* YOUR OBJECTIVE: In the entries below, find the lines that contain the word "toolbar" and copy them.

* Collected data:
------------

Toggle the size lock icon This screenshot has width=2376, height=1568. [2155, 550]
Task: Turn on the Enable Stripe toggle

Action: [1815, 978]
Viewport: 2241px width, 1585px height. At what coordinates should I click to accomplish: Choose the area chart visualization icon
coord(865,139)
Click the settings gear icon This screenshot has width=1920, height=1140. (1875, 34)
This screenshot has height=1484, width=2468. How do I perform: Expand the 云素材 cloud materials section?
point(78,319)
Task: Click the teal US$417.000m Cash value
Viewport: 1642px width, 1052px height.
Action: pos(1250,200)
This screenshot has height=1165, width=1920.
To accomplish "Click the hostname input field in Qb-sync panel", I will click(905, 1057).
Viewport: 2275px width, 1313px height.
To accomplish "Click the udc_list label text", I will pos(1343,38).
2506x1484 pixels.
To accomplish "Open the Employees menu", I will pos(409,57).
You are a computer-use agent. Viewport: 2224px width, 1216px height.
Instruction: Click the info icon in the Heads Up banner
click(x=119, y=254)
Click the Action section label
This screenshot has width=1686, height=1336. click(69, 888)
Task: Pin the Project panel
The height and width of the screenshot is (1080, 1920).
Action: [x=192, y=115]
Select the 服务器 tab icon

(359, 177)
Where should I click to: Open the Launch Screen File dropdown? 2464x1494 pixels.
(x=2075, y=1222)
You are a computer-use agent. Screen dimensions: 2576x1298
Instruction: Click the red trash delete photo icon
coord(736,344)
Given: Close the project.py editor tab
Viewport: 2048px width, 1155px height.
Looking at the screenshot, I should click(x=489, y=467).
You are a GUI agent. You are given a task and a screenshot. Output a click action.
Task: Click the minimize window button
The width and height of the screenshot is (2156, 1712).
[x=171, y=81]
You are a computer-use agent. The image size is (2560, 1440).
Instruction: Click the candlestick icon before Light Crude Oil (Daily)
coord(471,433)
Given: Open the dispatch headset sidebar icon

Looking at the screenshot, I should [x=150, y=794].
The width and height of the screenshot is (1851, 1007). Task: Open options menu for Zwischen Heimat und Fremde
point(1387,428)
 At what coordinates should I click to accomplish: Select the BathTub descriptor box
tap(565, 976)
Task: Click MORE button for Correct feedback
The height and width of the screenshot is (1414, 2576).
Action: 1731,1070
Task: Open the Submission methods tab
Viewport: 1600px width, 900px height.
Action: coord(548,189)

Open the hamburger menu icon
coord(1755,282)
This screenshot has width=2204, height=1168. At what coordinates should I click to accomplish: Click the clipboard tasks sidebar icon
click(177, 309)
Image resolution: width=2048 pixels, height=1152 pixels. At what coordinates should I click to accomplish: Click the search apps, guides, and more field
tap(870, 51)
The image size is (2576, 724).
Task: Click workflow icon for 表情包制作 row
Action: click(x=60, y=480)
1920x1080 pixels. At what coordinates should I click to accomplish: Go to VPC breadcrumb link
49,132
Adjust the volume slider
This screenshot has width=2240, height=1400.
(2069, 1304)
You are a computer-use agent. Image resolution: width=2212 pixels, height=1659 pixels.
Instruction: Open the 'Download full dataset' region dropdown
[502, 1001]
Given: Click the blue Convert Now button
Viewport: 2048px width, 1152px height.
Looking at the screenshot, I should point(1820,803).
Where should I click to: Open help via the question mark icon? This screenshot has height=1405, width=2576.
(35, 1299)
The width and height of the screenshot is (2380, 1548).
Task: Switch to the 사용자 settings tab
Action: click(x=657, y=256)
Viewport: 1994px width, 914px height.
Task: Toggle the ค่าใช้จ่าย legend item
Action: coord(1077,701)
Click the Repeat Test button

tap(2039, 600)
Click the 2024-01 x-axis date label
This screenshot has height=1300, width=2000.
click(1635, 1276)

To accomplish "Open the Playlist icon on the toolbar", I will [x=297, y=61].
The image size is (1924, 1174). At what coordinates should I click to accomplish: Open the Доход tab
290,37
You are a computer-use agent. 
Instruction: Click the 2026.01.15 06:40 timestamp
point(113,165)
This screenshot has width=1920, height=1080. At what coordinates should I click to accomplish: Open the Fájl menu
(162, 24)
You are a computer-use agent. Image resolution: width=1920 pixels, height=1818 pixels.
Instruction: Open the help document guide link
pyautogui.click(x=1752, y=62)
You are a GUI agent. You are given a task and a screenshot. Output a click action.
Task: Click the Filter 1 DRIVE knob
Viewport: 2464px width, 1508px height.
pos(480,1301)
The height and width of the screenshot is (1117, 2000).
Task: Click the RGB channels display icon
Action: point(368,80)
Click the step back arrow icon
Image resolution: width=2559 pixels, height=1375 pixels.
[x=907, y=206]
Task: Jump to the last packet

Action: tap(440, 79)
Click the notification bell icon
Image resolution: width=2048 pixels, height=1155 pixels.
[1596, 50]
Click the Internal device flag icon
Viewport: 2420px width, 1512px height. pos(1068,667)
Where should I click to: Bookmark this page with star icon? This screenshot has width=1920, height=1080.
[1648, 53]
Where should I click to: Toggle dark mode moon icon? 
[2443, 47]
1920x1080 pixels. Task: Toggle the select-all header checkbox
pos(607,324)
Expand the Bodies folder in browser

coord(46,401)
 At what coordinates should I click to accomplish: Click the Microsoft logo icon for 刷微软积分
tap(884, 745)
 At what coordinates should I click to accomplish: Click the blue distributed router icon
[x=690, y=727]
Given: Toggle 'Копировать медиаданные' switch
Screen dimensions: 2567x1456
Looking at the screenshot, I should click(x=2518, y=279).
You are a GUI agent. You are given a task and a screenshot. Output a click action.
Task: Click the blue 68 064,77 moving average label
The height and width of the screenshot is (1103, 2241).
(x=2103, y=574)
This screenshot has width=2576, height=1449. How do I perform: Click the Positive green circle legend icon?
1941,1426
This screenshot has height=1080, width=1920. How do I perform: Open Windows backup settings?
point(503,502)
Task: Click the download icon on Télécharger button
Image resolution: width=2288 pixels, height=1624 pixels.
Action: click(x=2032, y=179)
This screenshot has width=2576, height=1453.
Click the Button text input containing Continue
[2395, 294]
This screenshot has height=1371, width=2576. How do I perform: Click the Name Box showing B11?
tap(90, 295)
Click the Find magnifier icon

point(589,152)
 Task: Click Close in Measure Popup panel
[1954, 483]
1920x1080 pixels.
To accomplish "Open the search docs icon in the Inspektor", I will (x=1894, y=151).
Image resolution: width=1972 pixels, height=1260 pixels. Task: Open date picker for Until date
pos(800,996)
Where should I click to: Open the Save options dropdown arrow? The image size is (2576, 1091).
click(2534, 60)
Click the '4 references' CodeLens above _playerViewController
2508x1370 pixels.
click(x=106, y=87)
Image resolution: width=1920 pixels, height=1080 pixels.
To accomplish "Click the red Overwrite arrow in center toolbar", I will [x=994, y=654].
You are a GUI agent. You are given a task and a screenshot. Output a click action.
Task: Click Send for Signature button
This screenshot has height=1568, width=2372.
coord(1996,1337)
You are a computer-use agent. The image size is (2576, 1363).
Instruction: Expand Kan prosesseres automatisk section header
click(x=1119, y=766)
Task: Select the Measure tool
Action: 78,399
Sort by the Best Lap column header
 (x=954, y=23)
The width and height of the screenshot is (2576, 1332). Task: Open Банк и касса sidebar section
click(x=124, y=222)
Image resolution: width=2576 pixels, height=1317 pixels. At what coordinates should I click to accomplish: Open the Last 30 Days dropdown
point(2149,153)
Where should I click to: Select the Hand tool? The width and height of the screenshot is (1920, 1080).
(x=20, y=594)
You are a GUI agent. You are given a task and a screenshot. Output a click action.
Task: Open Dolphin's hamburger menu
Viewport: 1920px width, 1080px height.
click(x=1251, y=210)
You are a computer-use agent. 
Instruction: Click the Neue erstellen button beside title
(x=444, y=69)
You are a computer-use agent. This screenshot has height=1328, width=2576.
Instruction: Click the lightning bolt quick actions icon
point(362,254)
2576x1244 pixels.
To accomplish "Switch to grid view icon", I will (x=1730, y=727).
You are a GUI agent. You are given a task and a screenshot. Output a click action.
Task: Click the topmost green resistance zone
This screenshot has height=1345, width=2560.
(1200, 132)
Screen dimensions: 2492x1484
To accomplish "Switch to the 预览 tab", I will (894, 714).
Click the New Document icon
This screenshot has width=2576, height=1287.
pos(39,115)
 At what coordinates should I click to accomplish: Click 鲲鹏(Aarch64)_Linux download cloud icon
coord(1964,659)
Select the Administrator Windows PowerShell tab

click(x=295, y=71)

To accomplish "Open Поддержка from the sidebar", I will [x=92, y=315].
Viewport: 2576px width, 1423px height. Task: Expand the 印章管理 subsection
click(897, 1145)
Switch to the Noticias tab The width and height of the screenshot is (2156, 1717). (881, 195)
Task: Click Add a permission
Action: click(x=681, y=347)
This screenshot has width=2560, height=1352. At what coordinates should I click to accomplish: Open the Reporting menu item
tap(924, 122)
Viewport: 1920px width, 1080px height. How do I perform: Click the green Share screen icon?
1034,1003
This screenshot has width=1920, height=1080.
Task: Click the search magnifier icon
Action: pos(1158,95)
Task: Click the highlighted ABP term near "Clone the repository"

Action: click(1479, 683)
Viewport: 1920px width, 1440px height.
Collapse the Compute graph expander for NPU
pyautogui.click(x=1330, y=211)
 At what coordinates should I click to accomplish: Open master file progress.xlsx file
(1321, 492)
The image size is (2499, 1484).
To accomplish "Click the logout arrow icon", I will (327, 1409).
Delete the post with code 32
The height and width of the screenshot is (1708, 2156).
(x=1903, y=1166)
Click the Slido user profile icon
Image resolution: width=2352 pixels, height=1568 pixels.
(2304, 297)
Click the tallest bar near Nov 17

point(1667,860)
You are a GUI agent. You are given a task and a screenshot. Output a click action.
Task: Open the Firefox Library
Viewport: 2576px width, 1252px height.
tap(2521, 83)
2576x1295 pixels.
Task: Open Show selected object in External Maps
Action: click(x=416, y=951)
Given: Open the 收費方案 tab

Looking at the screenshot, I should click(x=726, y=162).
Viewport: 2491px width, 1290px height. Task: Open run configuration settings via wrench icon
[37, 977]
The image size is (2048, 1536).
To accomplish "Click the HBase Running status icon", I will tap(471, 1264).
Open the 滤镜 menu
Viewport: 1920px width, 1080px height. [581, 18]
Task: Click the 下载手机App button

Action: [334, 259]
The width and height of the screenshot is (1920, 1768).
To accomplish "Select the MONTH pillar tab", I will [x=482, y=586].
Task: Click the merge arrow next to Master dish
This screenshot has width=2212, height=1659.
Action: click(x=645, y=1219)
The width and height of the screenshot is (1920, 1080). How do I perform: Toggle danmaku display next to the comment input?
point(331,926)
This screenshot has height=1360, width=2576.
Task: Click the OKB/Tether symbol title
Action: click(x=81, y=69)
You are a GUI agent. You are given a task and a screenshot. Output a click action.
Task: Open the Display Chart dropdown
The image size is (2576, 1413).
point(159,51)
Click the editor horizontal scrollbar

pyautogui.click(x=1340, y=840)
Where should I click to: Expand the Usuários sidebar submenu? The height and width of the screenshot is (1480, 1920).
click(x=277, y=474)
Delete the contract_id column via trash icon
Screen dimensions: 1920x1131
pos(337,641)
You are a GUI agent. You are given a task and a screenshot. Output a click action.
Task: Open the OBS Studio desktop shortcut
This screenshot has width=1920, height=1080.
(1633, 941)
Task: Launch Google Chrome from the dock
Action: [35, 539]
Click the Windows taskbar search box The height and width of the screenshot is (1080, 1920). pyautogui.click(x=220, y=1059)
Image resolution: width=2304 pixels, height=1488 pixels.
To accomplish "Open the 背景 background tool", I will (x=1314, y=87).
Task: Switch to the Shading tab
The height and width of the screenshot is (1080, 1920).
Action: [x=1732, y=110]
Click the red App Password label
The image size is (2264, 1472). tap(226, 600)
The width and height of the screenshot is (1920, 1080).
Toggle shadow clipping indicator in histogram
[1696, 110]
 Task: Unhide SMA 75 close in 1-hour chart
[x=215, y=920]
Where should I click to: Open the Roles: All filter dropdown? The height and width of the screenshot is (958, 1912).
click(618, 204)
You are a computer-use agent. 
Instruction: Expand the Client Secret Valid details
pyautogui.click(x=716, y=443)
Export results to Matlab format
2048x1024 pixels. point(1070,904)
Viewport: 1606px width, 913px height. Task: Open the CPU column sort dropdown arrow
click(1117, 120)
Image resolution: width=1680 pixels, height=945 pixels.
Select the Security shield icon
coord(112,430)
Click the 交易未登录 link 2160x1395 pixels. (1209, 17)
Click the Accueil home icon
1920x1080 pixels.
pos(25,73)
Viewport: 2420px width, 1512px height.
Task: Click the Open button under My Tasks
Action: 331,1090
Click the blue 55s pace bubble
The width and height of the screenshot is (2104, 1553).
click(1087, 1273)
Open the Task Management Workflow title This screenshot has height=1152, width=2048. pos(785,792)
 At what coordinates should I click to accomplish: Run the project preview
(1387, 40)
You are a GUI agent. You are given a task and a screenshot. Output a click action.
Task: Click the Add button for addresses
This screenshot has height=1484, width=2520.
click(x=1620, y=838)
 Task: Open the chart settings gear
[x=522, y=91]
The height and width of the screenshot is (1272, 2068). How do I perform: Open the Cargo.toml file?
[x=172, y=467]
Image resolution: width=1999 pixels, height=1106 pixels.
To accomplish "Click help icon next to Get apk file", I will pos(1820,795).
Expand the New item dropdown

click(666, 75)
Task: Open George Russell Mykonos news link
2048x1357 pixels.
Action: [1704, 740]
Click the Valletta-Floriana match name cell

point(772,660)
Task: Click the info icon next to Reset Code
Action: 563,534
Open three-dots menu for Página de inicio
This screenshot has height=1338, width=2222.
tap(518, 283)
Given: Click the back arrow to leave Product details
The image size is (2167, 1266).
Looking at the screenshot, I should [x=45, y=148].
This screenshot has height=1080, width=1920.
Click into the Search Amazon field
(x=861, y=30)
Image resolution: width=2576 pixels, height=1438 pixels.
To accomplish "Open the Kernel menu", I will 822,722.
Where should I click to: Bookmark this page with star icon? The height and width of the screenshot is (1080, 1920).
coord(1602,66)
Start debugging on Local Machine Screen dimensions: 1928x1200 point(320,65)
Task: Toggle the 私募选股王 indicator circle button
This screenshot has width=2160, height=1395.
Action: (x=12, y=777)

------------

* OUTPUT FOR THIS EXERCISE:
To accomplish "Open the Playlist icon on the toolbar", I will [x=297, y=61].
To accomplish "Click the red Overwrite arrow in center toolbar", I will [x=994, y=654].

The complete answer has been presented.